- Opening Delimiter -

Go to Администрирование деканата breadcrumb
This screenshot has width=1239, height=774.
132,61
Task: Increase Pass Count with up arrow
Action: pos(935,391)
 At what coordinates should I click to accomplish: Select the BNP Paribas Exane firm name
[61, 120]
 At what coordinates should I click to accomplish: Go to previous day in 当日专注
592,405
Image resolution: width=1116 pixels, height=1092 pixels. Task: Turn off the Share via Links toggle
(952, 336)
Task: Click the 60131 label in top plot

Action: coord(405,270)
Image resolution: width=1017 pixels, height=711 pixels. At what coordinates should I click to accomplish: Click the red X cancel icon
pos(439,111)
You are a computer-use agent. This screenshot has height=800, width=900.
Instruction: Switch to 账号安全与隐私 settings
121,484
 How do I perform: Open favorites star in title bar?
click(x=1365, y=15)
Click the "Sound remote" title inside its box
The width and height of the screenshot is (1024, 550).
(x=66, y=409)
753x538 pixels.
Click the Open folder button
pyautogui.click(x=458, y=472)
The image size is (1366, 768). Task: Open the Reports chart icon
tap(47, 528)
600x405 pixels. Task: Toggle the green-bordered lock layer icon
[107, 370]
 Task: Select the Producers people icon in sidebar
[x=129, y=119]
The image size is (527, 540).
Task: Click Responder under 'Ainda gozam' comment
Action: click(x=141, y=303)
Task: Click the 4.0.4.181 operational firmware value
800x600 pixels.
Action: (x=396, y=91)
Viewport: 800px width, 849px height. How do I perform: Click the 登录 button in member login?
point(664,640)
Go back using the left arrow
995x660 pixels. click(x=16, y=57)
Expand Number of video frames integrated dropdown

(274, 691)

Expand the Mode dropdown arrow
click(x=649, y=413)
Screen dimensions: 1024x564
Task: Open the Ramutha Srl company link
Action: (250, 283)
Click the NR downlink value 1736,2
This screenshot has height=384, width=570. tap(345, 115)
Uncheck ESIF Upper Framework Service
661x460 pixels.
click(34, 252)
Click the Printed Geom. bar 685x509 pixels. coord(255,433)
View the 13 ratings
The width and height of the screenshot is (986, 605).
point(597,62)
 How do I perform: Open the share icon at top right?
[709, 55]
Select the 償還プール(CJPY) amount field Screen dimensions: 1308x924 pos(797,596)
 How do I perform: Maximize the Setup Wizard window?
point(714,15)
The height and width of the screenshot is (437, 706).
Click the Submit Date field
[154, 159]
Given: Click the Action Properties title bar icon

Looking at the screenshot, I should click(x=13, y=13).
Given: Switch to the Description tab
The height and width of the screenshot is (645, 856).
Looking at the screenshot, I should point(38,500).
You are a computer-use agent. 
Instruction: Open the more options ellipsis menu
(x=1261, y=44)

- Closing Delimiter -

Copy out the whole listing exactly as written.

Expected output:
Go to Администрирование деканата breadcrumb
This screenshot has width=1239, height=774.
132,61
Task: Increase Pass Count with up arrow
Action: pos(935,391)
 At what coordinates should I click to accomplish: Select the BNP Paribas Exane firm name
[61, 120]
 At what coordinates should I click to accomplish: Go to previous day in 当日专注
592,405
Image resolution: width=1116 pixels, height=1092 pixels. Task: Turn off the Share via Links toggle
(952, 336)
Task: Click the 60131 label in top plot

Action: coord(405,270)
Image resolution: width=1017 pixels, height=711 pixels. At what coordinates should I click to accomplish: Click the red X cancel icon
pos(439,111)
You are a computer-use agent. This screenshot has height=800, width=900.
Instruction: Switch to 账号安全与隐私 settings
121,484
 How do I perform: Open favorites star in title bar?
click(x=1365, y=15)
Click the "Sound remote" title inside its box
The width and height of the screenshot is (1024, 550).
(x=66, y=409)
753x538 pixels.
Click the Open folder button
pyautogui.click(x=458, y=472)
The image size is (1366, 768). Task: Open the Reports chart icon
tap(47, 528)
600x405 pixels. Task: Toggle the green-bordered lock layer icon
[107, 370]
 Task: Select the Producers people icon in sidebar
[x=129, y=119]
The image size is (527, 540).
Task: Click Responder under 'Ainda gozam' comment
Action: click(x=141, y=303)
Task: Click the 4.0.4.181 operational firmware value
800x600 pixels.
Action: (x=396, y=91)
Viewport: 800px width, 849px height. How do I perform: Click the 登录 button in member login?
point(664,640)
Go back using the left arrow
995x660 pixels. click(x=16, y=57)
Expand Number of video frames integrated dropdown

(274, 691)

Expand the Mode dropdown arrow
click(x=649, y=413)
Screen dimensions: 1024x564
Task: Open the Ramutha Srl company link
Action: (250, 283)
Click the NR downlink value 1736,2
This screenshot has height=384, width=570. tap(345, 115)
Uncheck ESIF Upper Framework Service
661x460 pixels.
click(34, 252)
Click the Printed Geom. bar 685x509 pixels. coord(255,433)
View the 13 ratings
The width and height of the screenshot is (986, 605).
point(597,62)
 How do I perform: Open the share icon at top right?
[709, 55]
Select the 償還プール(CJPY) amount field Screen dimensions: 1308x924 pos(797,596)
 How do I perform: Maximize the Setup Wizard window?
point(714,15)
The height and width of the screenshot is (437, 706).
Click the Submit Date field
[154, 159]
Given: Click the Action Properties title bar icon

Looking at the screenshot, I should click(x=13, y=13).
Given: Switch to the Description tab
The height and width of the screenshot is (645, 856).
Looking at the screenshot, I should point(38,500).
You are a computer-use agent. 
Instruction: Open the more options ellipsis menu
(x=1261, y=44)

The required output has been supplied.